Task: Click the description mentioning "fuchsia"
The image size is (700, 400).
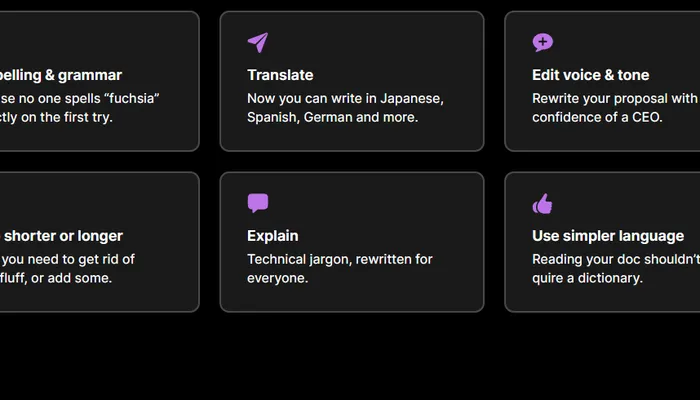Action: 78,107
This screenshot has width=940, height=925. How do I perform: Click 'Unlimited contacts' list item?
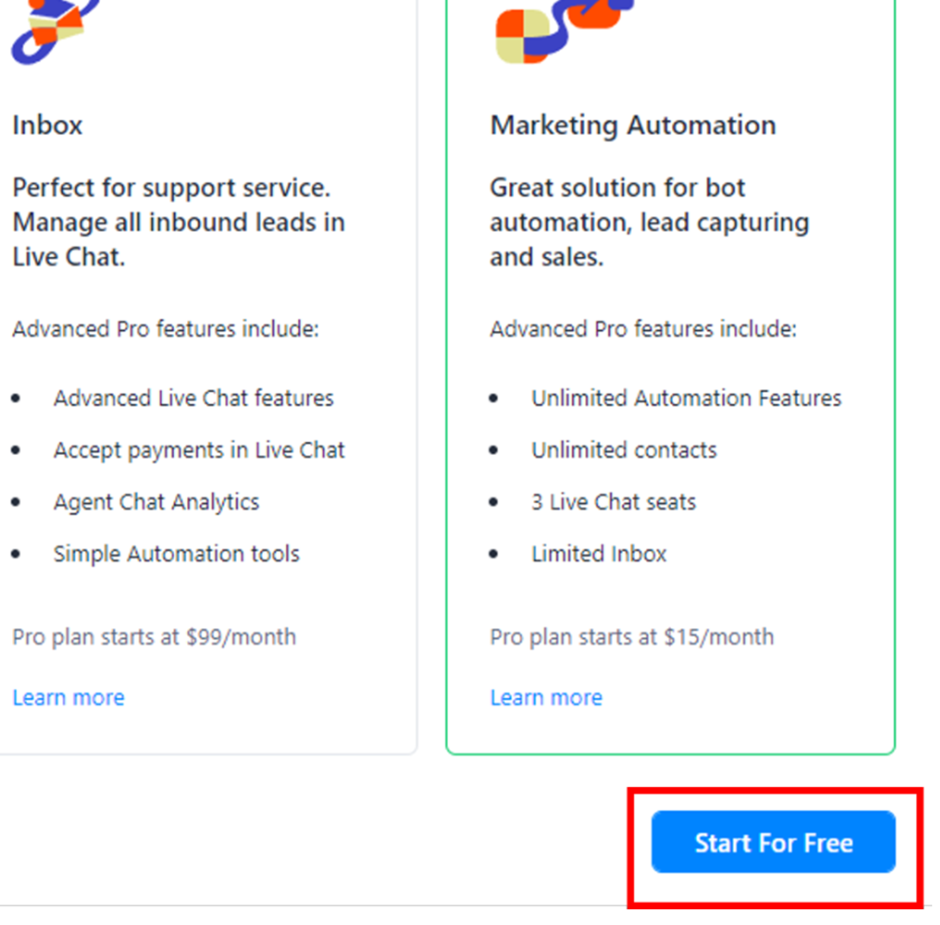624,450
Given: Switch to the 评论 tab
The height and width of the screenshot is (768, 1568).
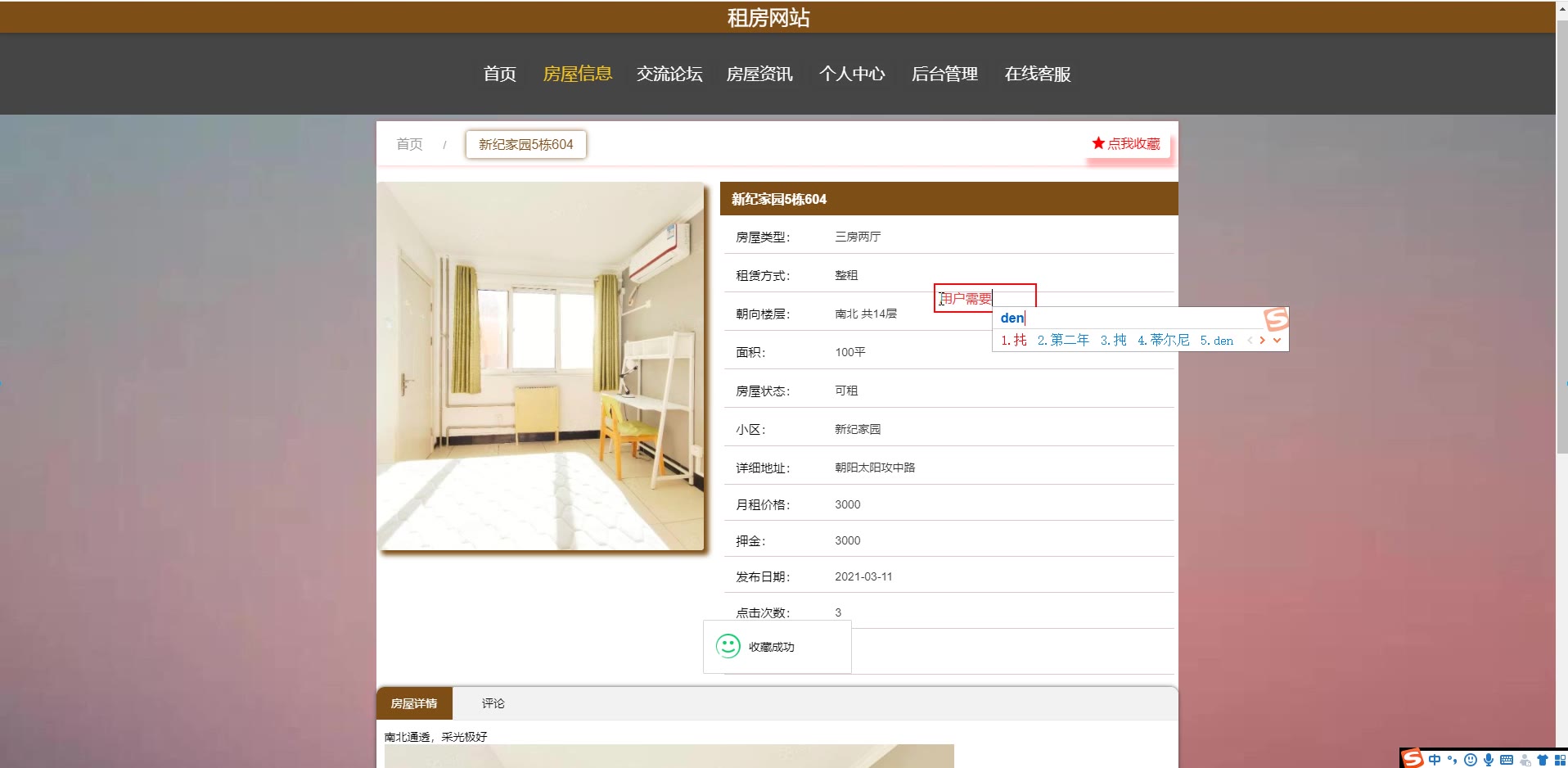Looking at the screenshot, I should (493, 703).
* * *
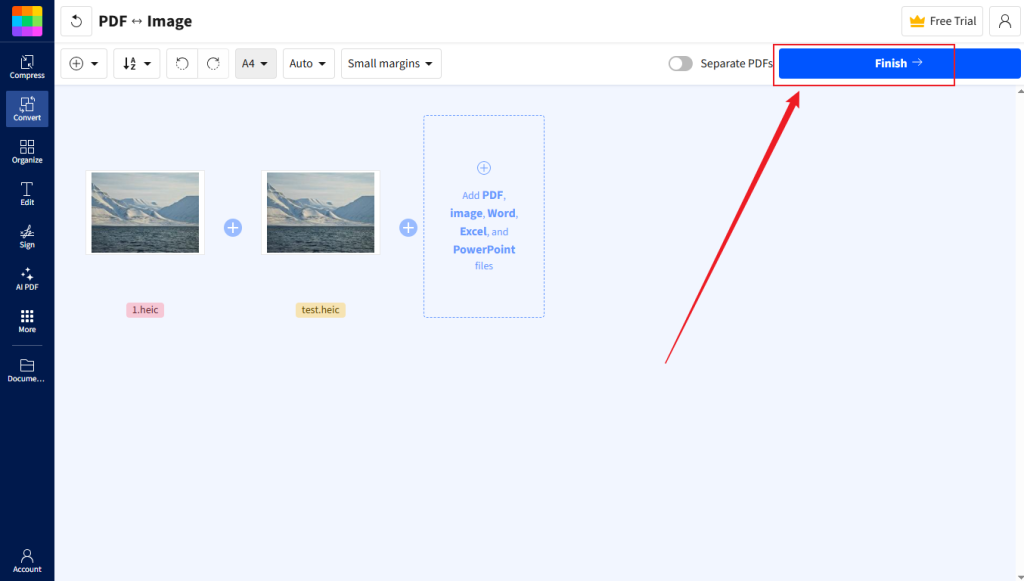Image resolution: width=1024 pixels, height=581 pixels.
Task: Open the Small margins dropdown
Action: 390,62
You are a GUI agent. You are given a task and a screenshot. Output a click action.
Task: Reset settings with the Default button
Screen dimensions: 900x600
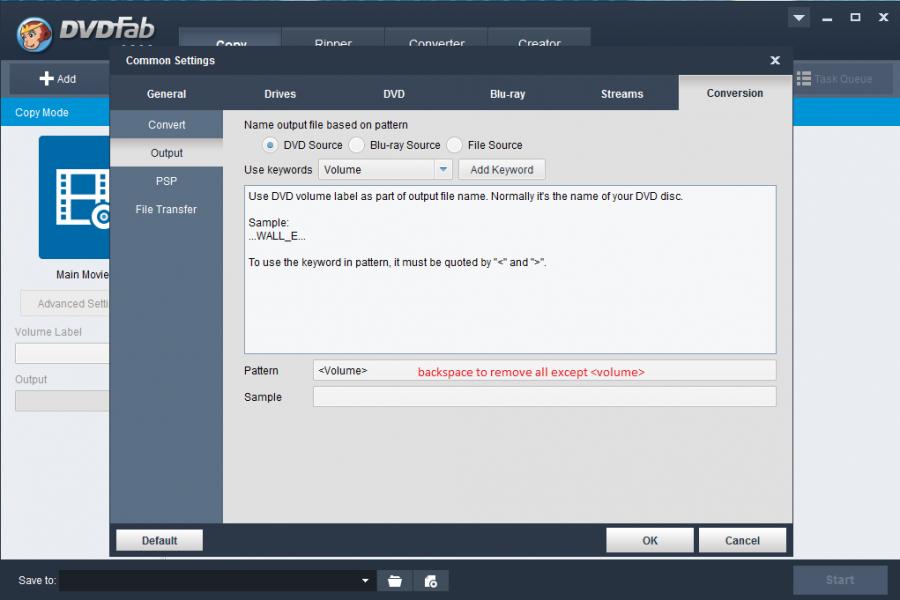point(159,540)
---
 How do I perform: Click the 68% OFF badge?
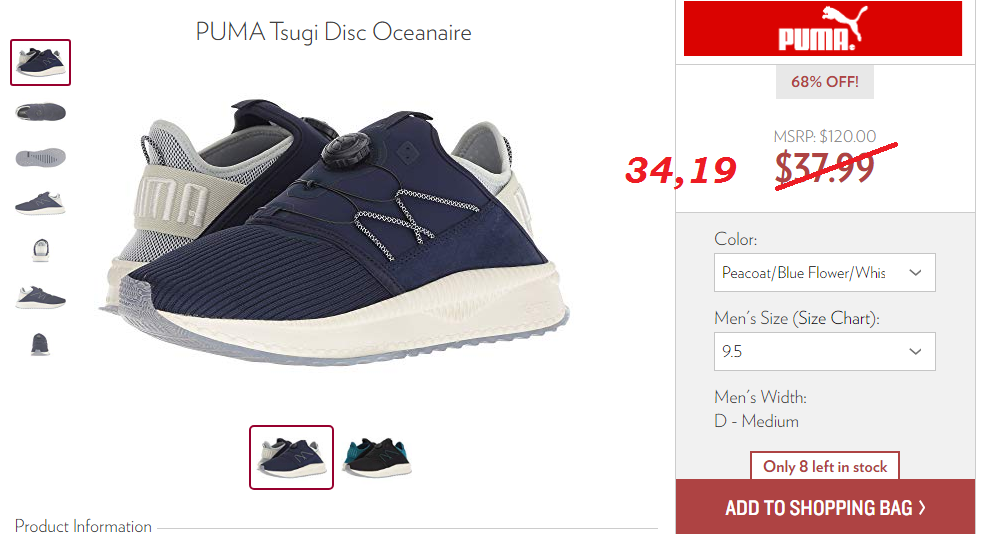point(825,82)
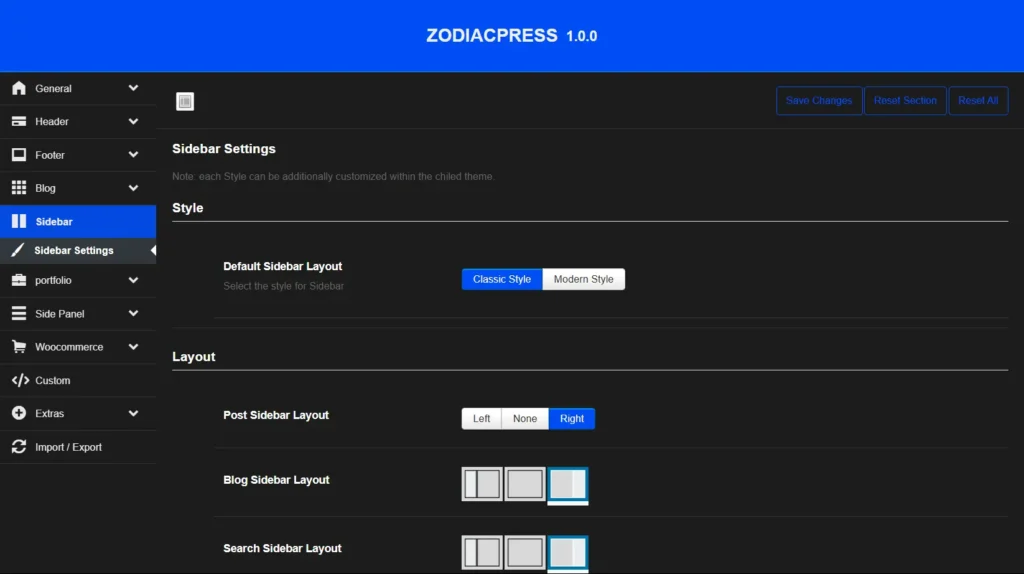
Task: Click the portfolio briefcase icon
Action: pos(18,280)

Brief
An exact copy of the lines above from the one with "Task: Click the description" up to and including the one with "Given: Switch to the 评论 tab" is required; reproduce only those lines, omitting all pictures.

Exercise response
Task: Click the description mentioning "fuchsia"
The image size is (700, 400).
Action: 78,107
This screenshot has width=940, height=925. How do I perform: Click 'Unlimited contacts' list item?
624,450
Given: Switch to the 评论 tab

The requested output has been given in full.